--- Dataset excerpts ---

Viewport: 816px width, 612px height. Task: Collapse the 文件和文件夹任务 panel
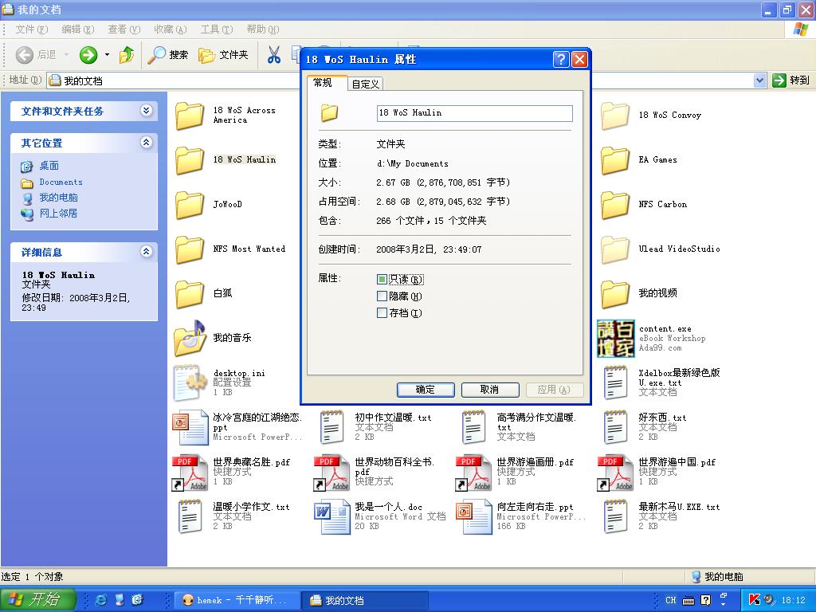pyautogui.click(x=147, y=111)
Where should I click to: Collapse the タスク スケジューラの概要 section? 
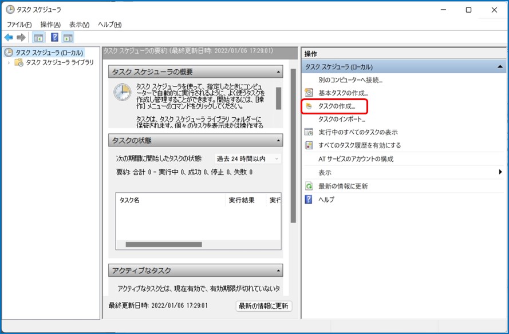278,72
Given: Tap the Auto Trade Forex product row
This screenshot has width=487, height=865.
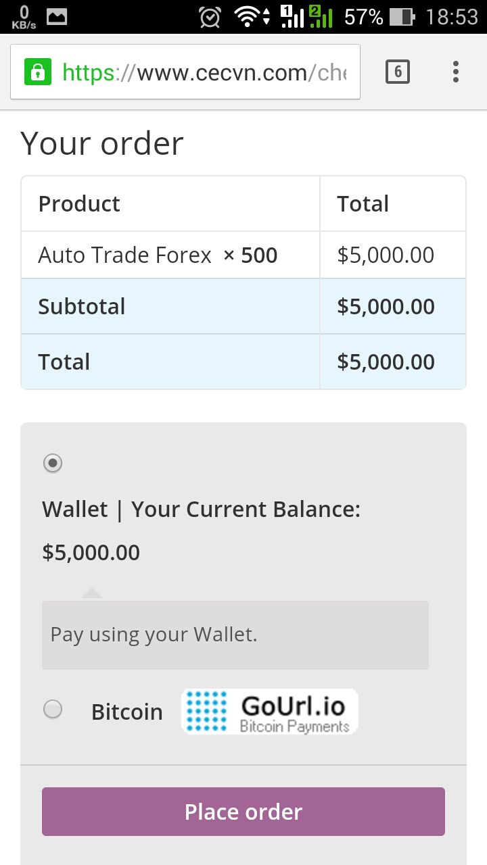Looking at the screenshot, I should pos(158,255).
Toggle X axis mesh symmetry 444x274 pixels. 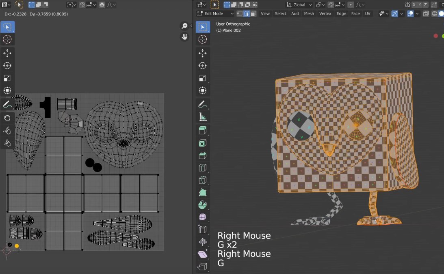414,5
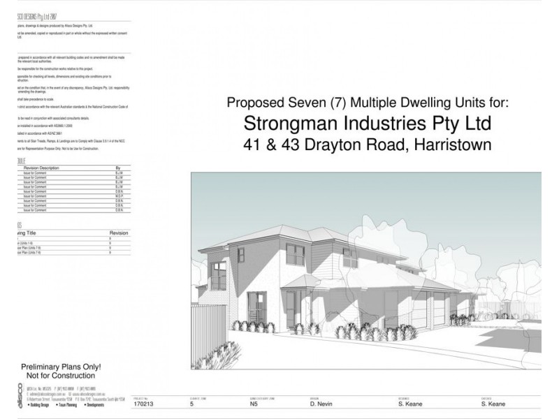This screenshot has height=419, width=559.
Task: Select the climate zone value 5
Action: [x=191, y=404]
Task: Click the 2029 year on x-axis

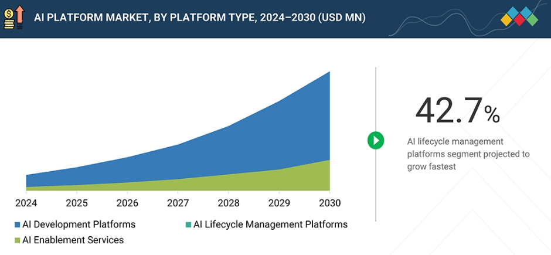Action: pos(278,203)
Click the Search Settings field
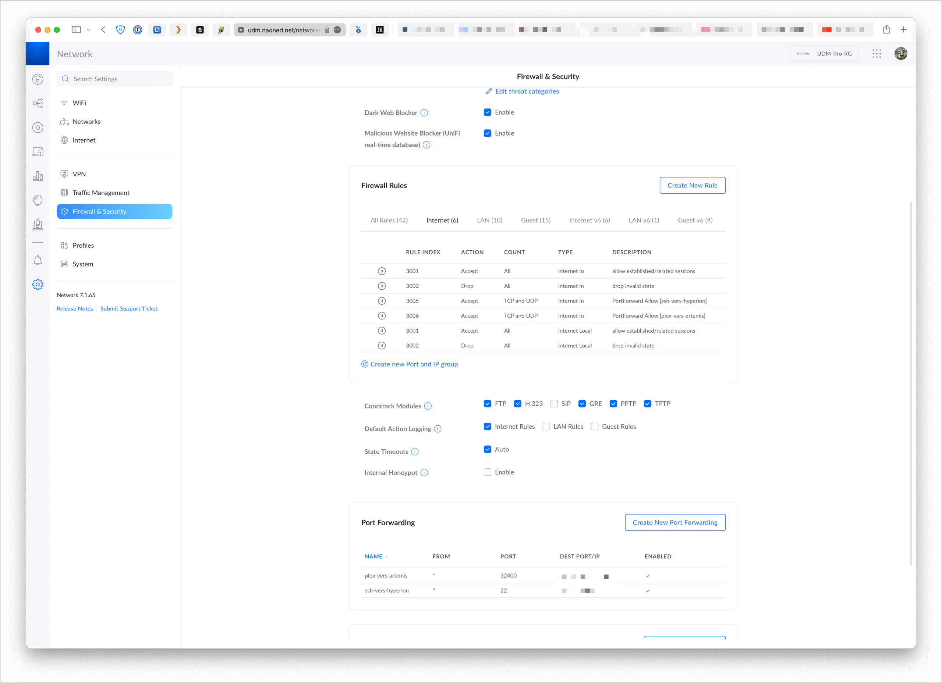This screenshot has height=683, width=942. (115, 79)
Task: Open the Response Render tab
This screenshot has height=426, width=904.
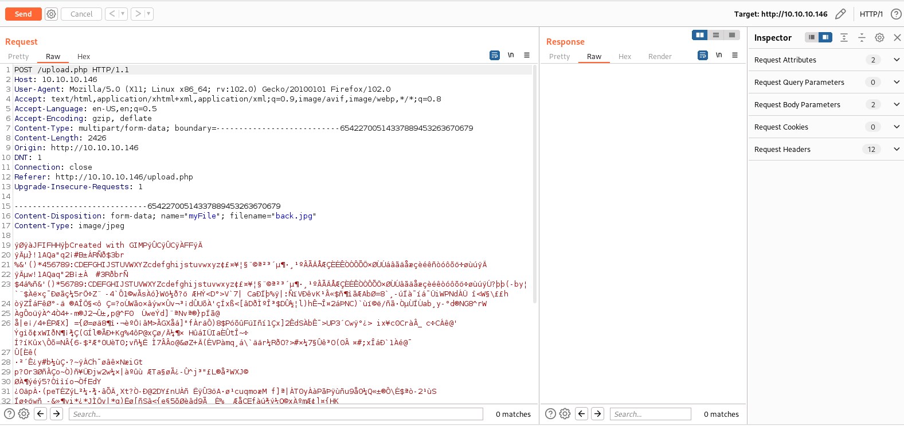Action: point(660,57)
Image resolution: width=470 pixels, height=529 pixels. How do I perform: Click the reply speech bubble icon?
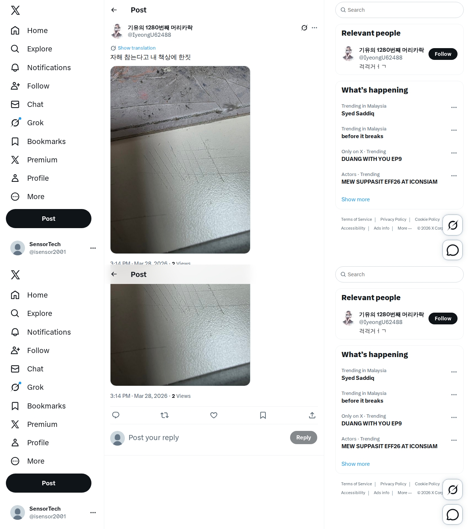116,415
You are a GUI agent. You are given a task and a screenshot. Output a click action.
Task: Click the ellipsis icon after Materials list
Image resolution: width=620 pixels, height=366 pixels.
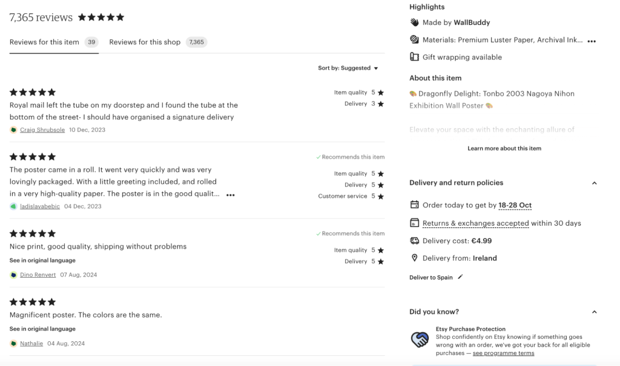[592, 41]
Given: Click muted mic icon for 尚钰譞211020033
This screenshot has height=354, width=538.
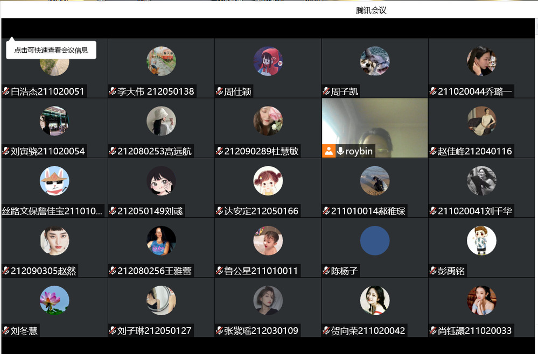Looking at the screenshot, I should click(x=433, y=331).
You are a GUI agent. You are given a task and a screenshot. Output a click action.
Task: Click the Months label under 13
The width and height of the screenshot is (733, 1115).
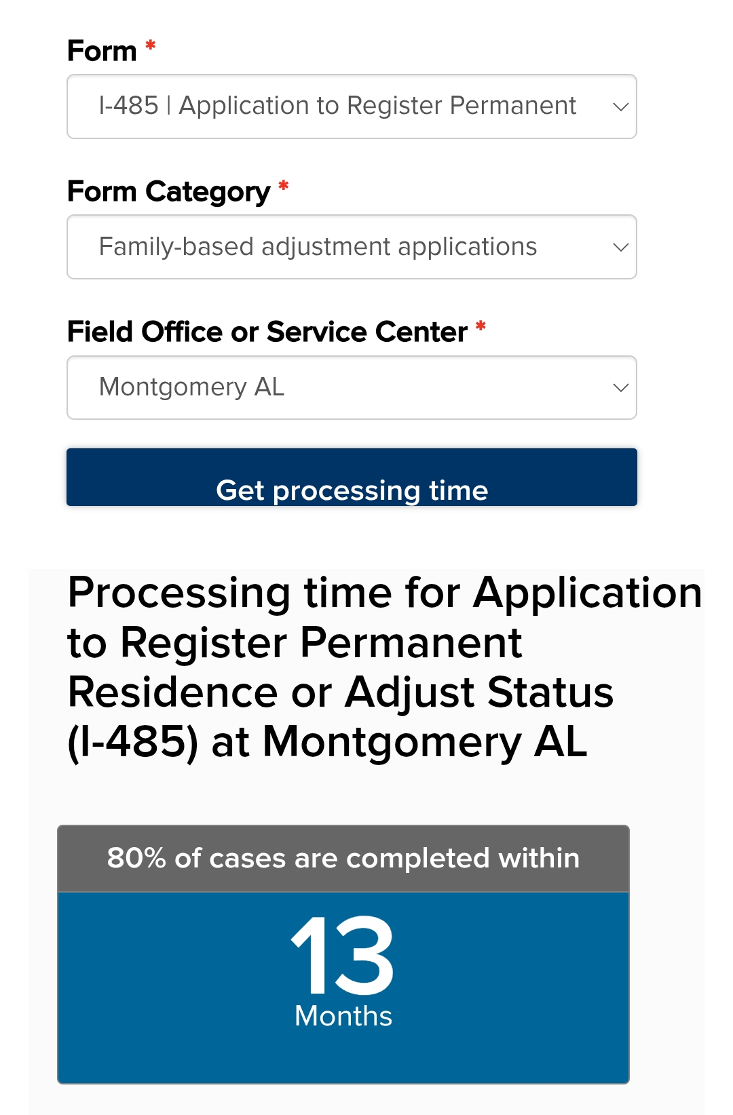pyautogui.click(x=343, y=1016)
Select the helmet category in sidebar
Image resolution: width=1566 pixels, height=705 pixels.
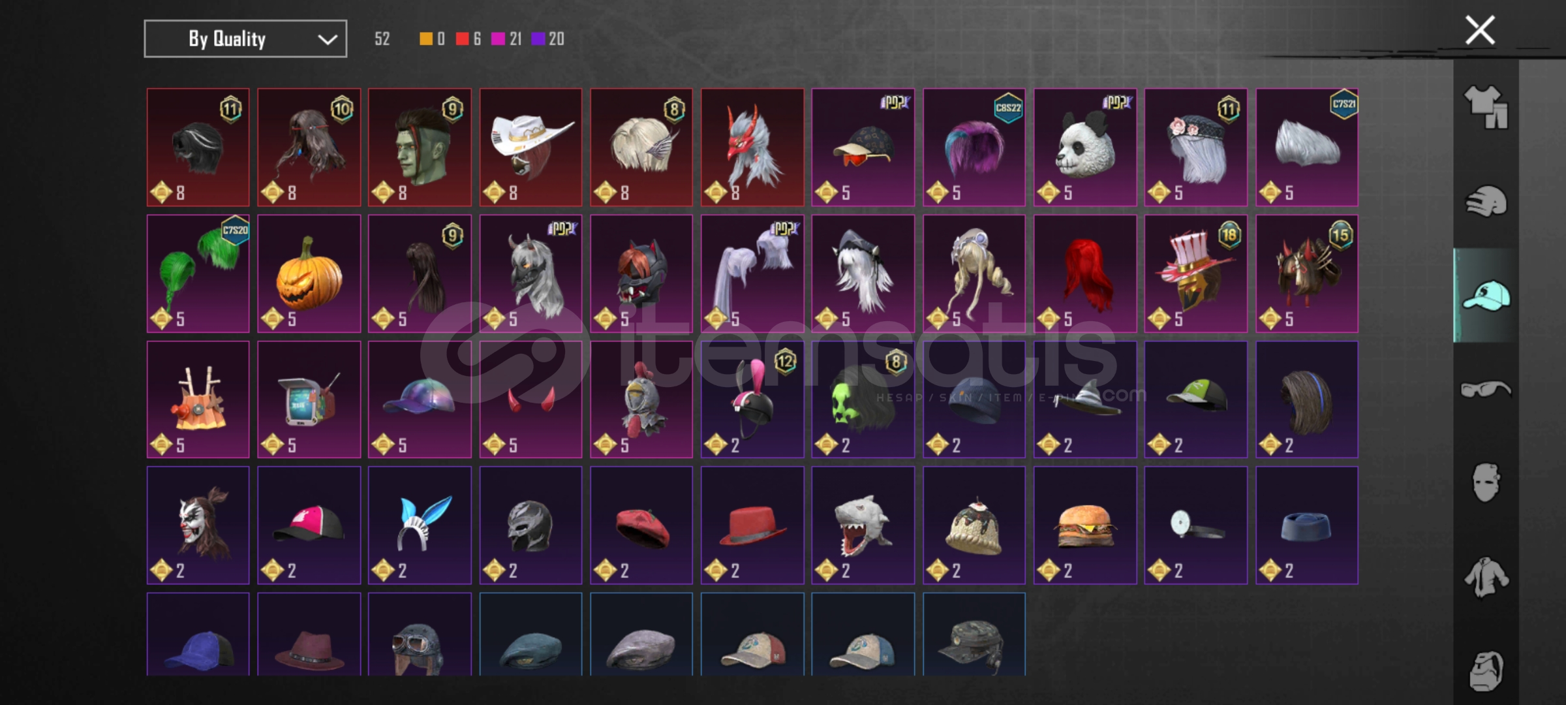point(1486,201)
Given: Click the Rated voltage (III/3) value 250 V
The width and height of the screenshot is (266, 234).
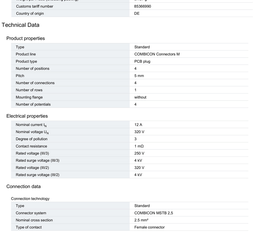Looking at the screenshot, I should pyautogui.click(x=139, y=153).
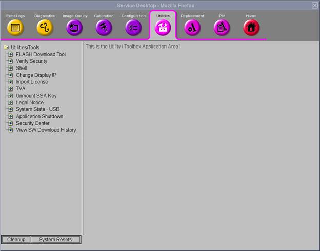Open the Error Logs icon

tap(15, 28)
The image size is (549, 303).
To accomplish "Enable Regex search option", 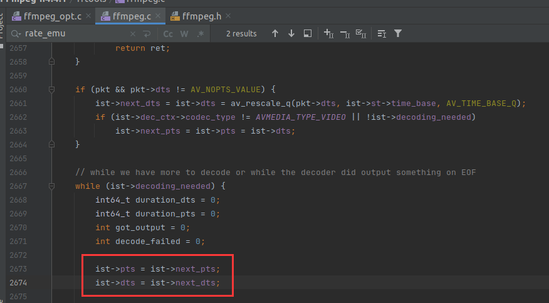I will (200, 33).
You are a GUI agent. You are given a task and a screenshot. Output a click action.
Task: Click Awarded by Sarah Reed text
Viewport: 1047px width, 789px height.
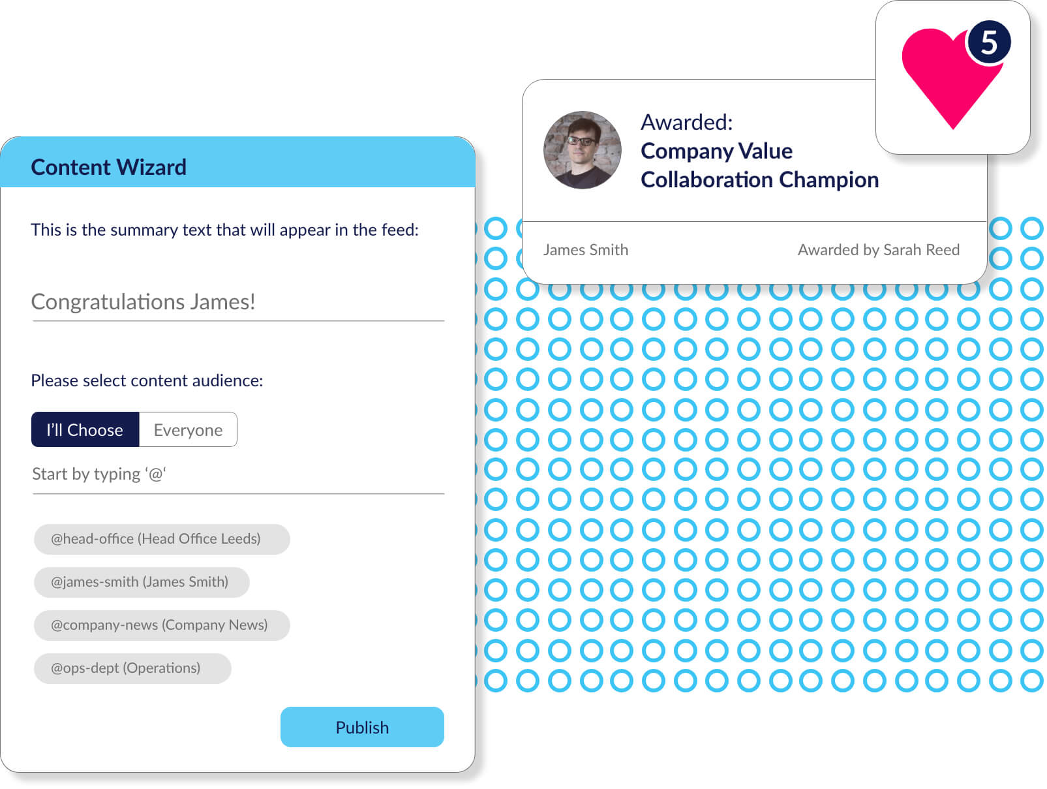click(x=879, y=250)
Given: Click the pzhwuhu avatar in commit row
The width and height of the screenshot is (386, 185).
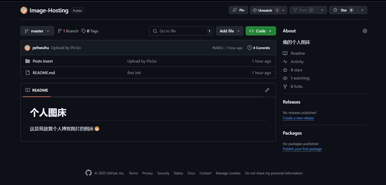Looking at the screenshot, I should [x=27, y=48].
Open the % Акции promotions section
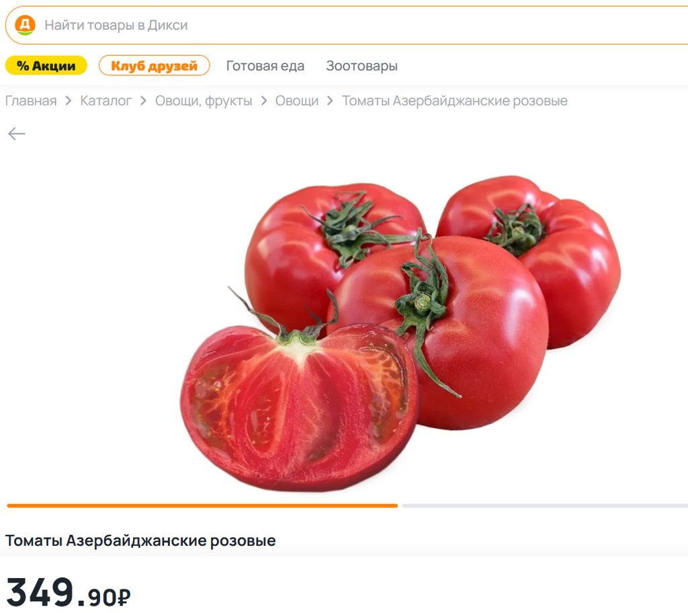This screenshot has height=613, width=688. (46, 65)
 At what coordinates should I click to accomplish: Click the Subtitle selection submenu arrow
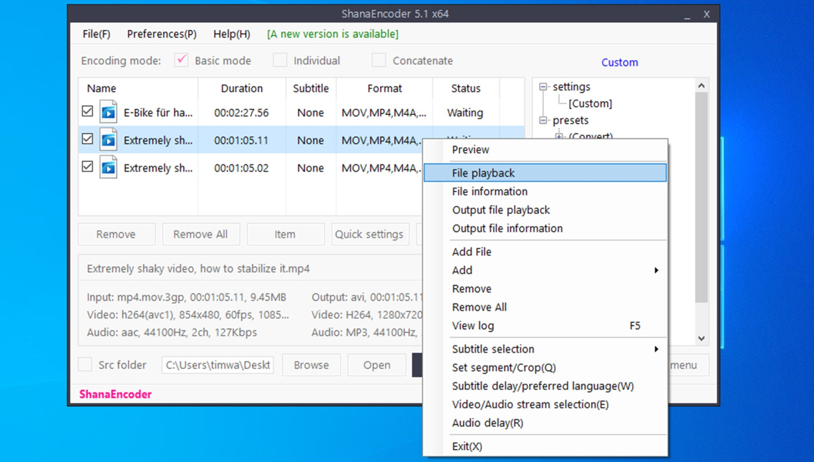point(656,349)
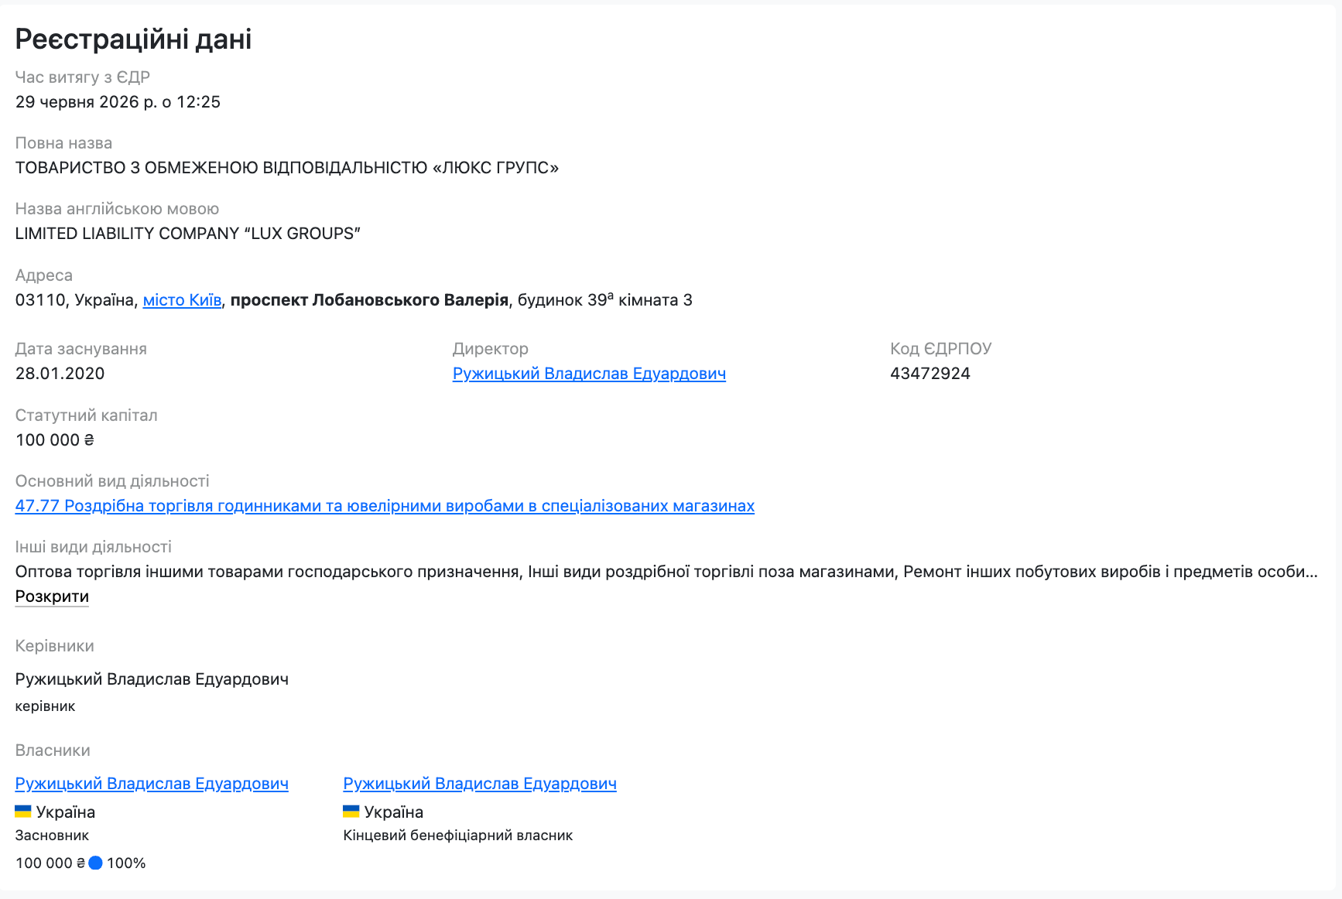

---

» **What the task asks**
Write out the lines from the one with "Where should I" up to and including the one with "Looking at the screenshot, I should pos(158,255)." as a Markdown table with the columns No. and Line. Skip blank lines and leave the pictures out.

» **Correct output**
| No. | Line |
|---|---|
| 1 | Where should I click to: Collapse the タスク スケジューラの概要 section?  |
| 2 | 278,72 |
| 3 | Given: Tap the Auto Trade Forex product row |
| 4 | This screenshot has width=487, height=865. |
| 5 | Looking at the screenshot, I should pos(158,255). |